● Collected data entries:
>>
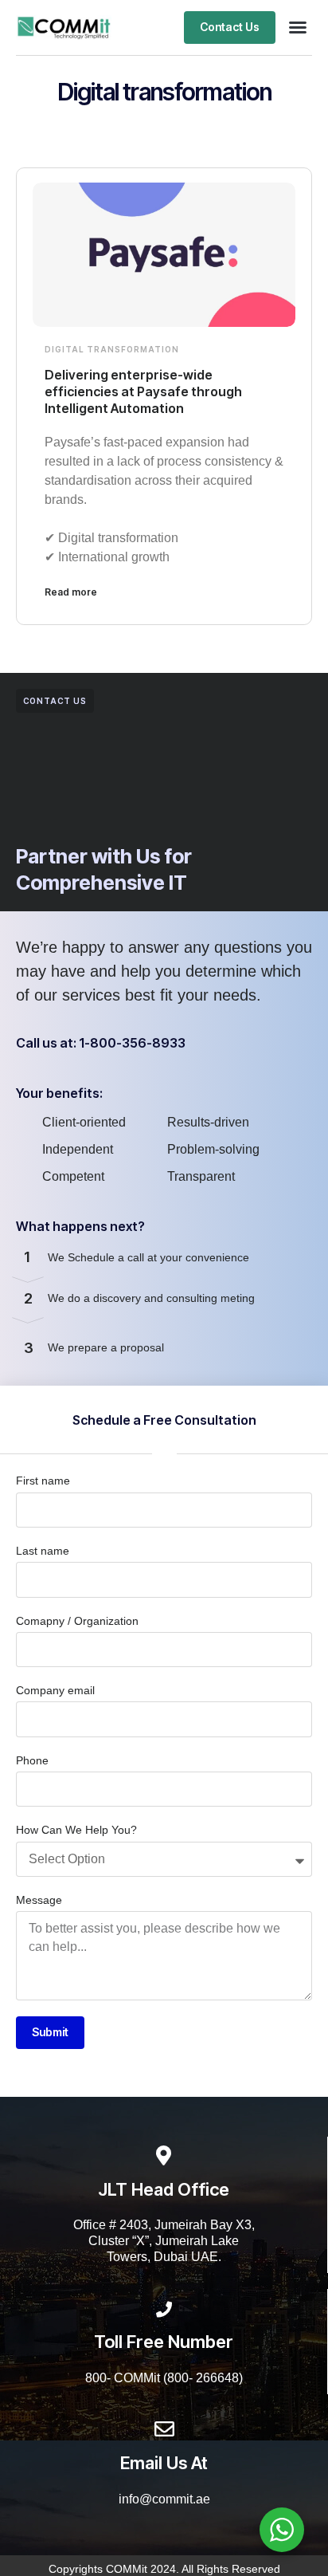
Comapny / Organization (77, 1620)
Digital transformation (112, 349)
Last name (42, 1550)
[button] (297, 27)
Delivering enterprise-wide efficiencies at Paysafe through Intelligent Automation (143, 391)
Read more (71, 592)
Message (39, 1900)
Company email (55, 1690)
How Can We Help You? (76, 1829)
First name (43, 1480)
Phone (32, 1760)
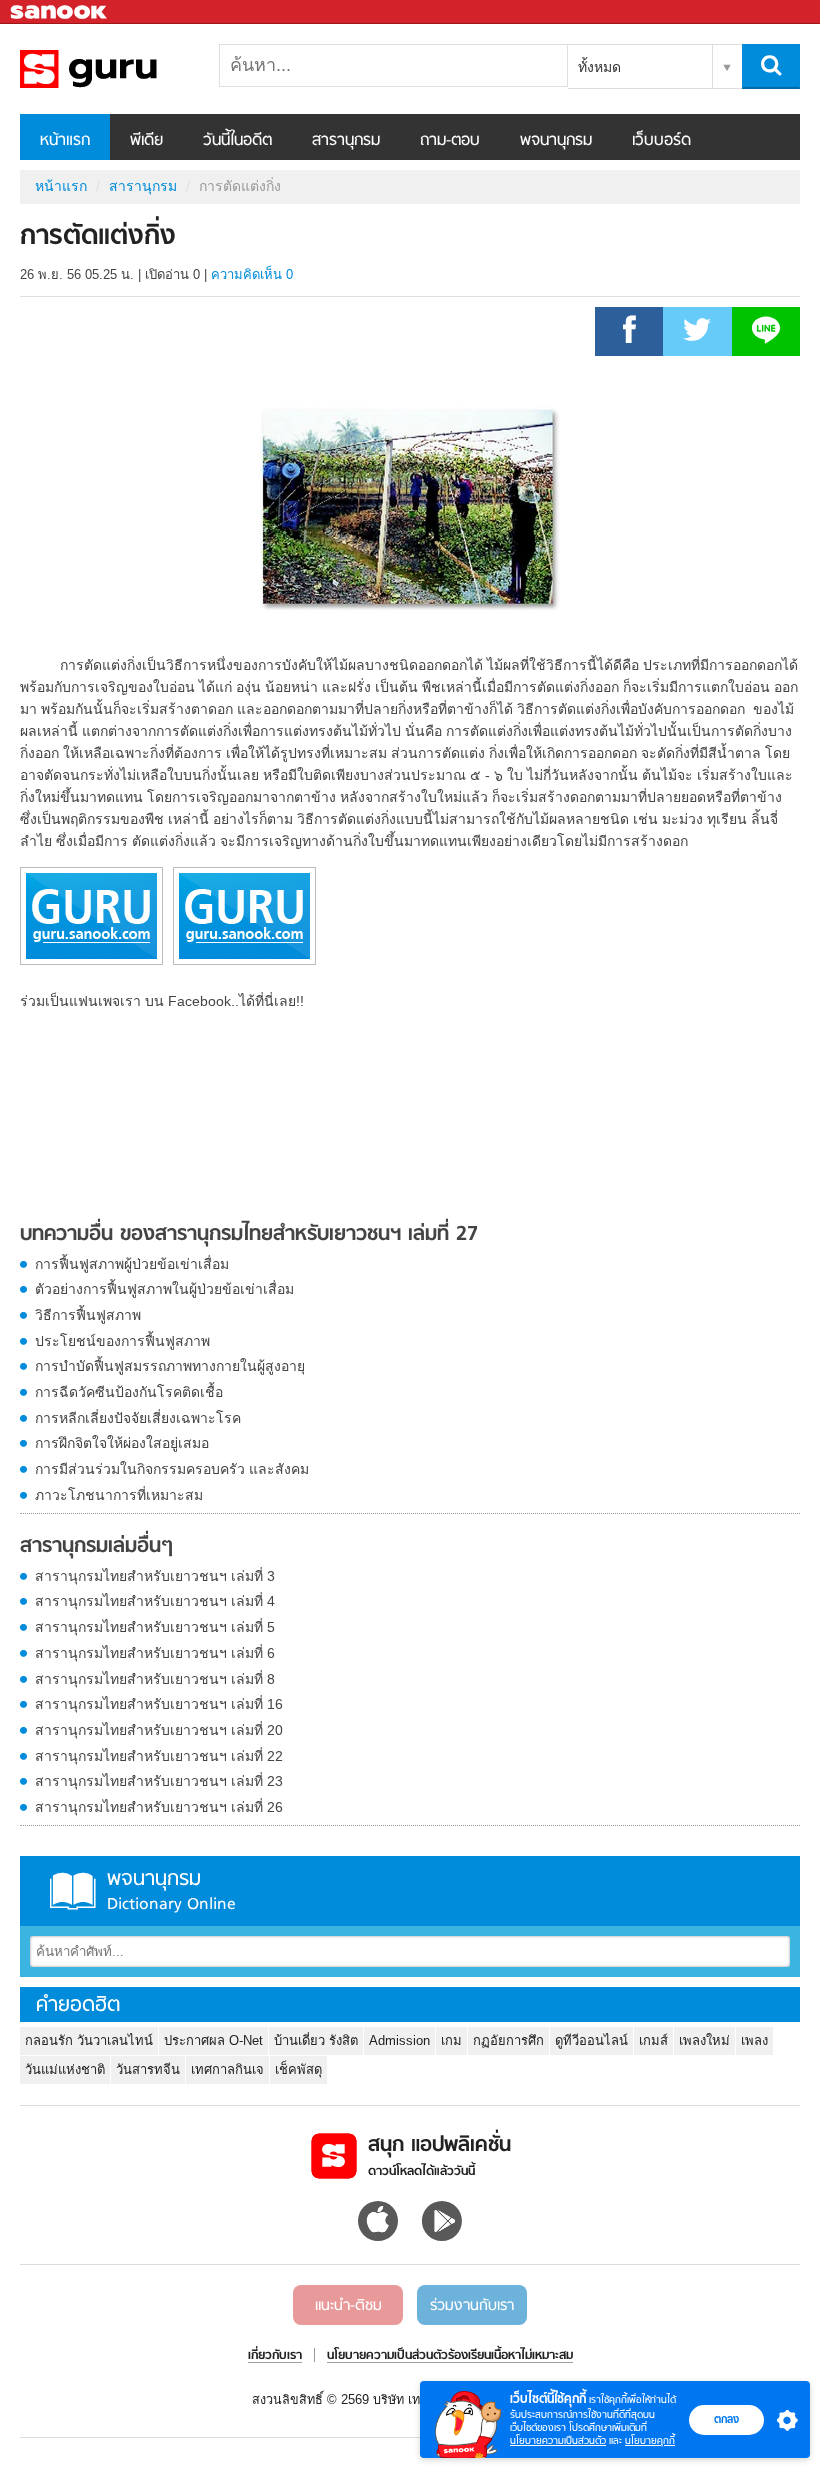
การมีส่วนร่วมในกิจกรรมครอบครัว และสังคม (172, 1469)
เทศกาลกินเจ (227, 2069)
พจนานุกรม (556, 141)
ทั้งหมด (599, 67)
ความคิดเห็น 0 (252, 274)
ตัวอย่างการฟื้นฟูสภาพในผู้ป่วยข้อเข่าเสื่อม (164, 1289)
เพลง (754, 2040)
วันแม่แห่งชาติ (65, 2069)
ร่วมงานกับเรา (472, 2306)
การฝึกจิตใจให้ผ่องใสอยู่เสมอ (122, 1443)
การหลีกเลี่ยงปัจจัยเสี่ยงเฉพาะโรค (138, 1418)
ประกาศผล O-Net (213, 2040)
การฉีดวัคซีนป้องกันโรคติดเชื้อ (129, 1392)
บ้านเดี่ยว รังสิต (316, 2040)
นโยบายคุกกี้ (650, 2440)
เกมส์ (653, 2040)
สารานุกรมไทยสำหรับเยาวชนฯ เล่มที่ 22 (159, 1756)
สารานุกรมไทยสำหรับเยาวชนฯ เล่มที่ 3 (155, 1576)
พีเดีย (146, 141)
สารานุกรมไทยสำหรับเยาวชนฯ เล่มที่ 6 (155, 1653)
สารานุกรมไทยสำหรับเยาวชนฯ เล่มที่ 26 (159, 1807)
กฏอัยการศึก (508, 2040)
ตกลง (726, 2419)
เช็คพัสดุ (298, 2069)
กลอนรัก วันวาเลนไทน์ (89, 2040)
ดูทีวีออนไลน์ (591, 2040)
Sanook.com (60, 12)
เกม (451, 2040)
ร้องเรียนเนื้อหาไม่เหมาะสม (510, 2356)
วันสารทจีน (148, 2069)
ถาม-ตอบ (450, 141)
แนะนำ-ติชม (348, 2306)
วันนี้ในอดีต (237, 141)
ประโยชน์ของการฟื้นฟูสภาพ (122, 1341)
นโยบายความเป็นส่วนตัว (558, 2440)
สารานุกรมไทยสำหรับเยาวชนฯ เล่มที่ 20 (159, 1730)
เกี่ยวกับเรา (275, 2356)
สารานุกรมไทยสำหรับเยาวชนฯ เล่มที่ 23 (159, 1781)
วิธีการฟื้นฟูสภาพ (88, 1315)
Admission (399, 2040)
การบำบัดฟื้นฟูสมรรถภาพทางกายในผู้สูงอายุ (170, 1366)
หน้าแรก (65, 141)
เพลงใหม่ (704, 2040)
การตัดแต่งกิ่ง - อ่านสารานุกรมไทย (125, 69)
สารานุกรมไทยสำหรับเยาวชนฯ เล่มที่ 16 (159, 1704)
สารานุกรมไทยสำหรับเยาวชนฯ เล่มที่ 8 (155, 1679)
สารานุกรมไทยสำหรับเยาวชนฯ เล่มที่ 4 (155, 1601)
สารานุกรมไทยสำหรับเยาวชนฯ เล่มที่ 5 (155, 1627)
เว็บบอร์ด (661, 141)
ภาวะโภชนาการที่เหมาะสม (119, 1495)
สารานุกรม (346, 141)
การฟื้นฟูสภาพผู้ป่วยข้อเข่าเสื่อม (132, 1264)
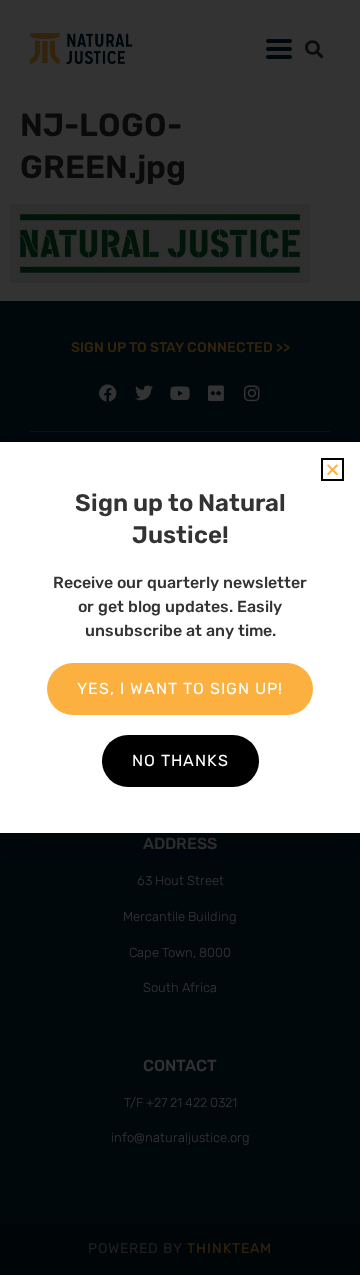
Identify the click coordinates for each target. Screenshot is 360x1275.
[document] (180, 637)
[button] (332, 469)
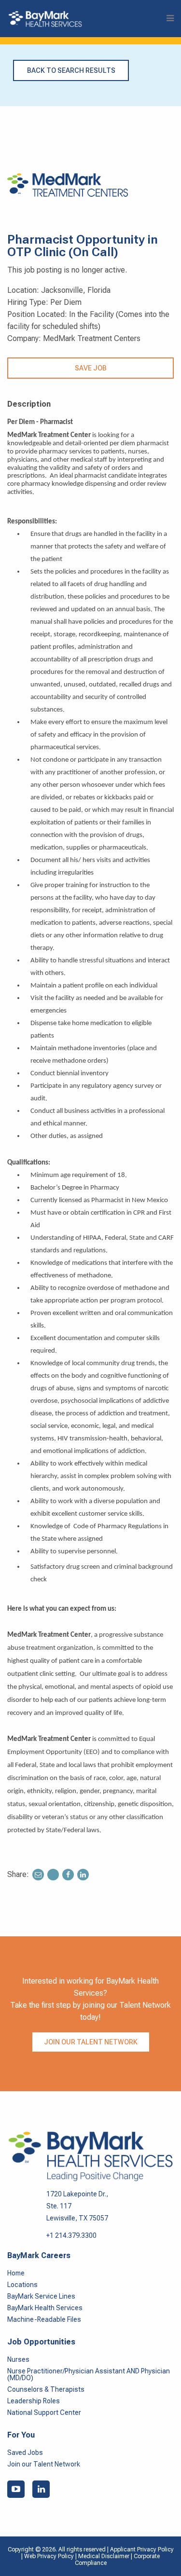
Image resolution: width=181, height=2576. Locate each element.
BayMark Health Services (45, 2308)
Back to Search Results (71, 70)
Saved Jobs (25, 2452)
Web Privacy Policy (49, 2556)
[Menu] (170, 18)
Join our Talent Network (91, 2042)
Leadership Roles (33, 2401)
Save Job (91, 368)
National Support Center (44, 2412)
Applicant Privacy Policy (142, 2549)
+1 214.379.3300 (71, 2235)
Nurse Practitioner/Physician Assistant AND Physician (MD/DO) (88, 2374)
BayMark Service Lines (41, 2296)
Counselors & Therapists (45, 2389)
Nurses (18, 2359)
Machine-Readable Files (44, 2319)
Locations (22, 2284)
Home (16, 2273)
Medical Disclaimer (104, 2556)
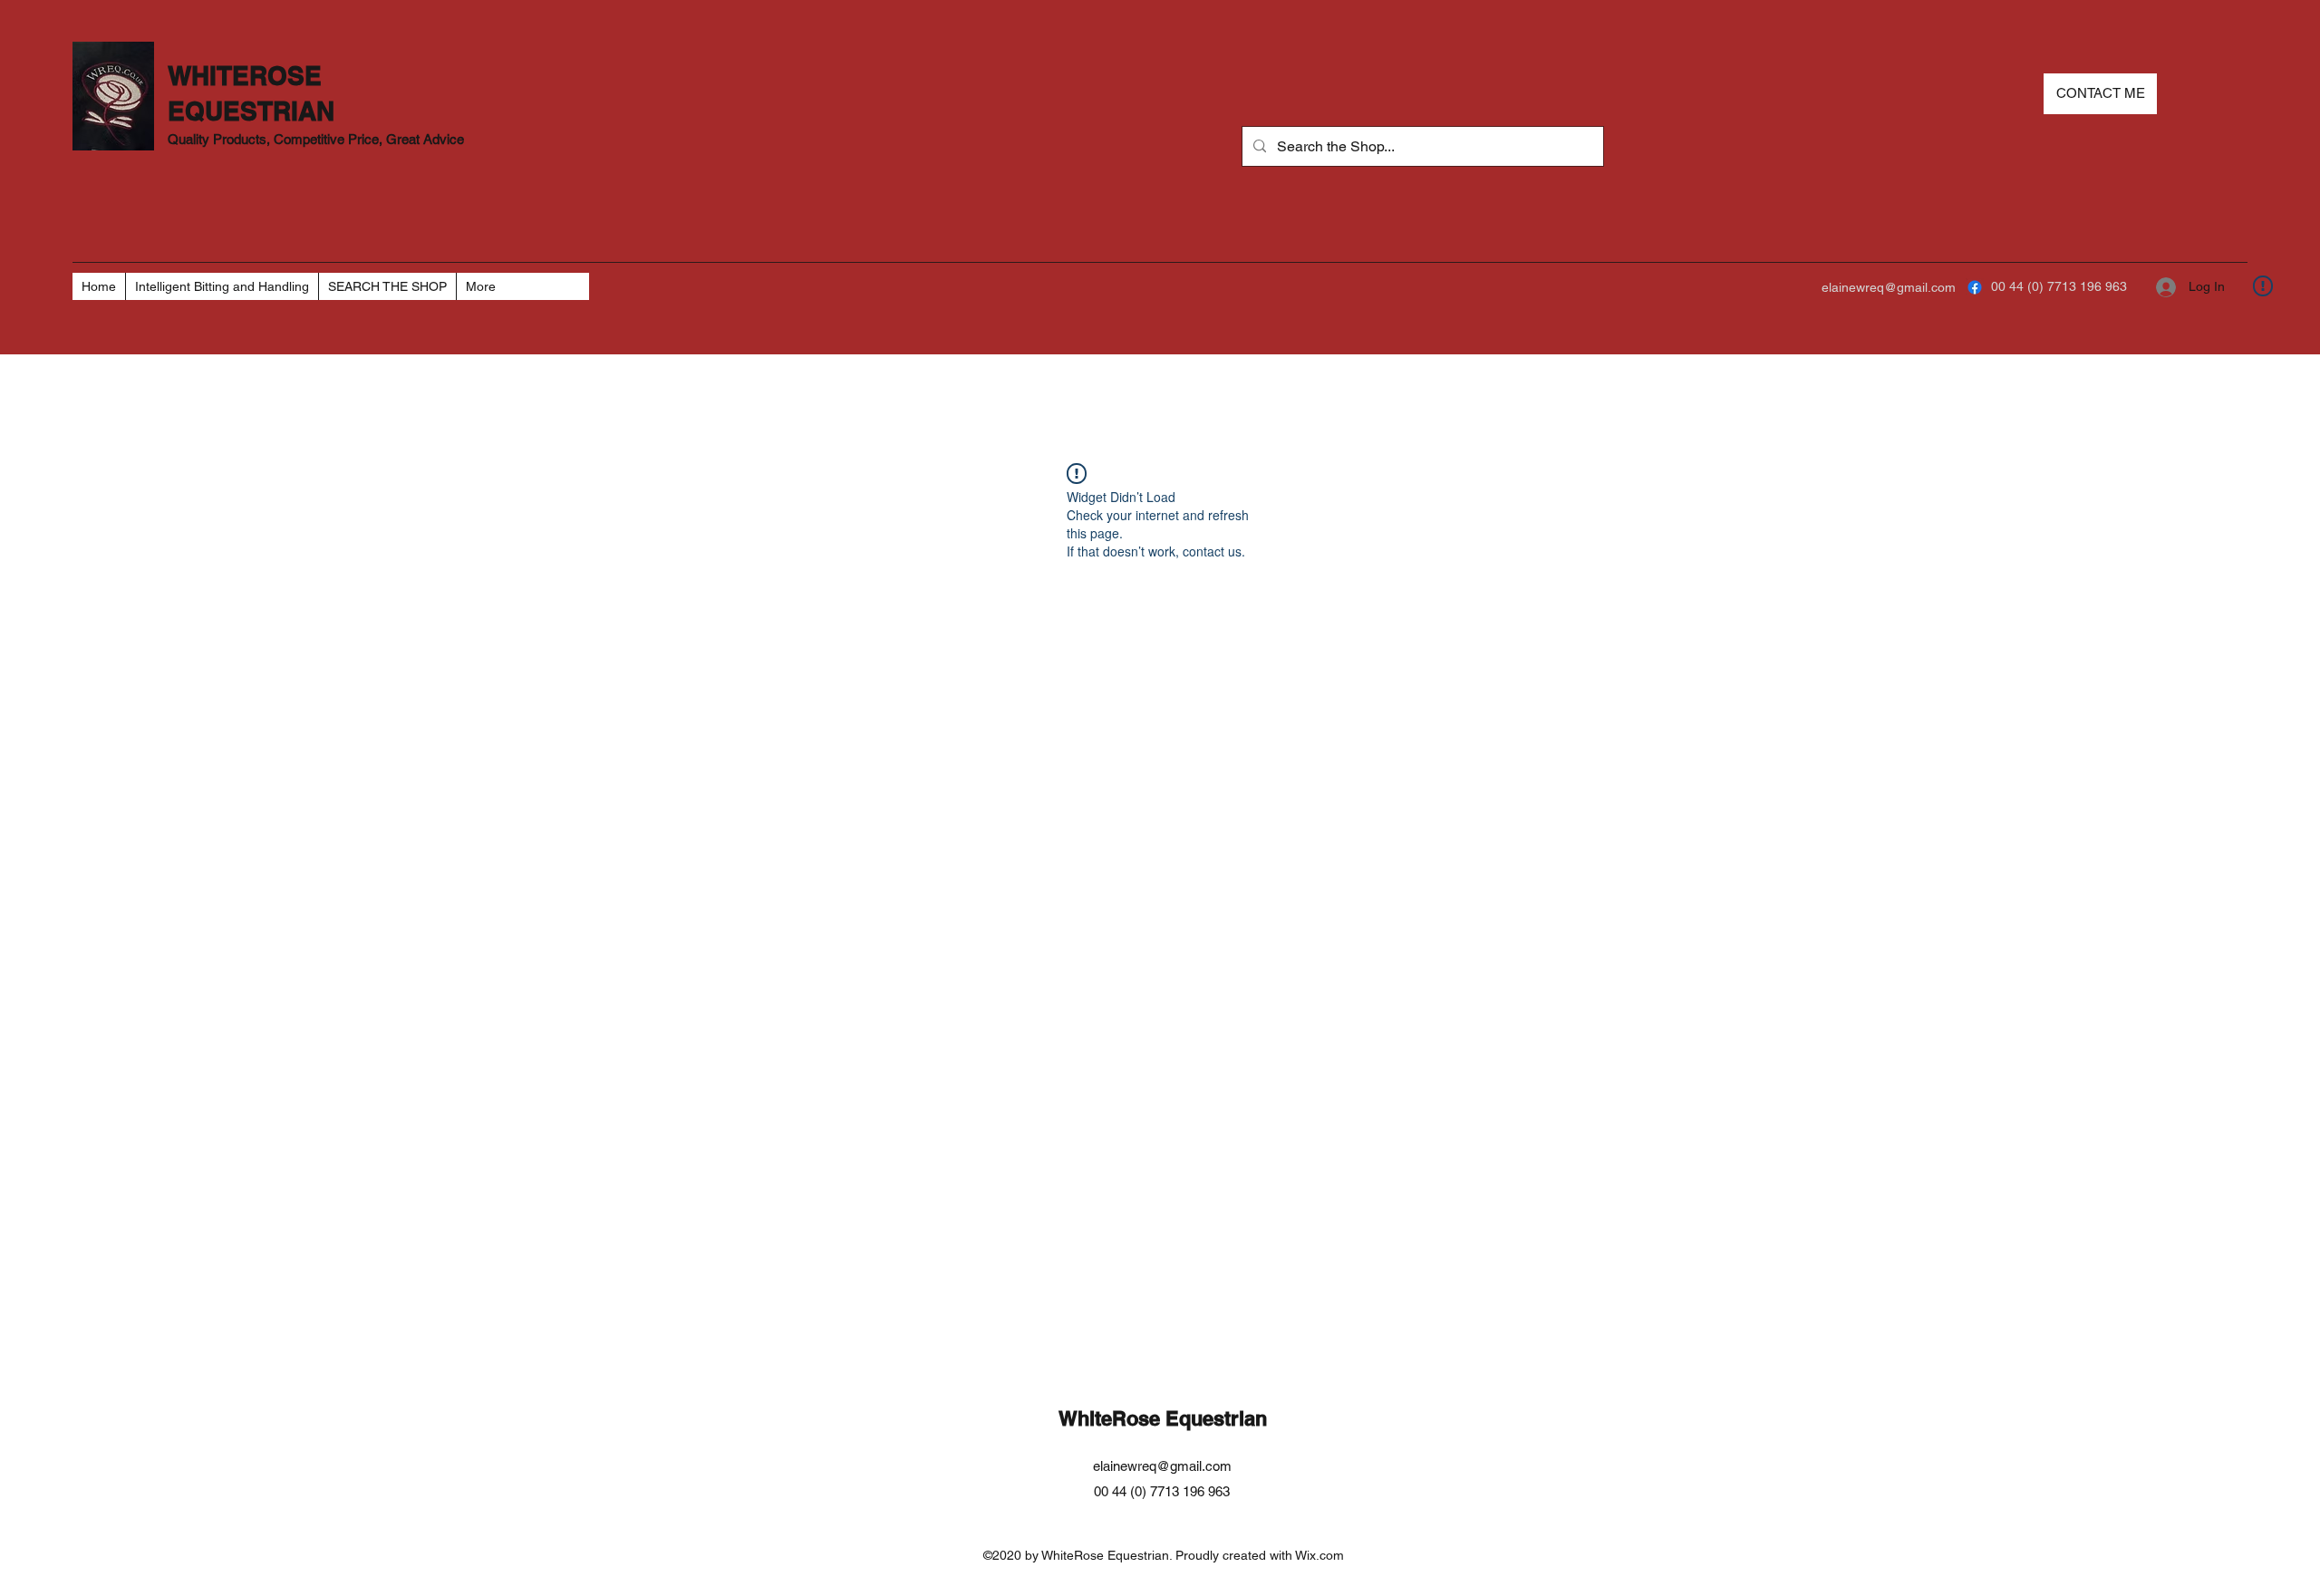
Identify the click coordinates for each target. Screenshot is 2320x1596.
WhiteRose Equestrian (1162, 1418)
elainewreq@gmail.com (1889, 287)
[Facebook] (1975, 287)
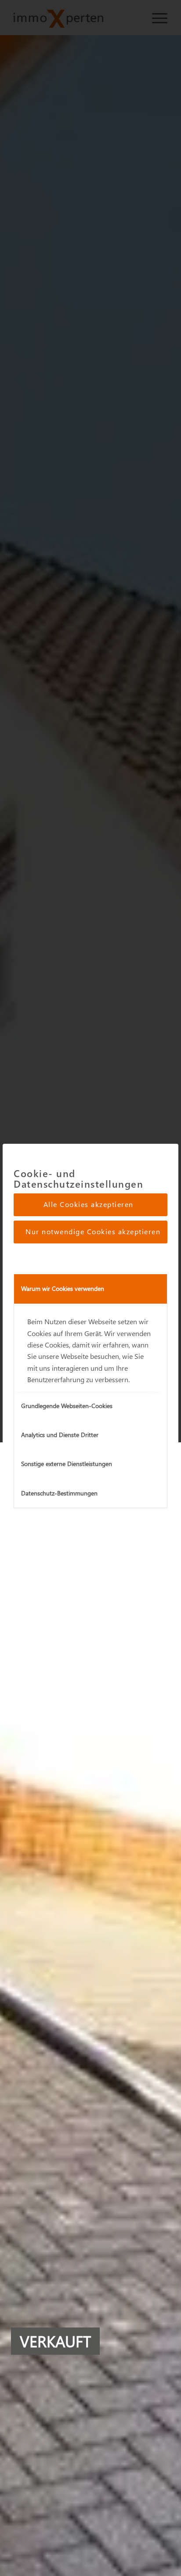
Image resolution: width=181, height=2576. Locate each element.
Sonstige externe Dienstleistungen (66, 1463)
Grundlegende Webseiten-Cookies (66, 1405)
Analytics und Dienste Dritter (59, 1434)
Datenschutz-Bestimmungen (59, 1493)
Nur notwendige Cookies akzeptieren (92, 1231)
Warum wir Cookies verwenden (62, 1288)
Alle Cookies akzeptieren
<<
● TASK DESCRIPTION: In the entries above, count each line holding "target" and report the total and nothing more.

● RESPONSE BELOW: 2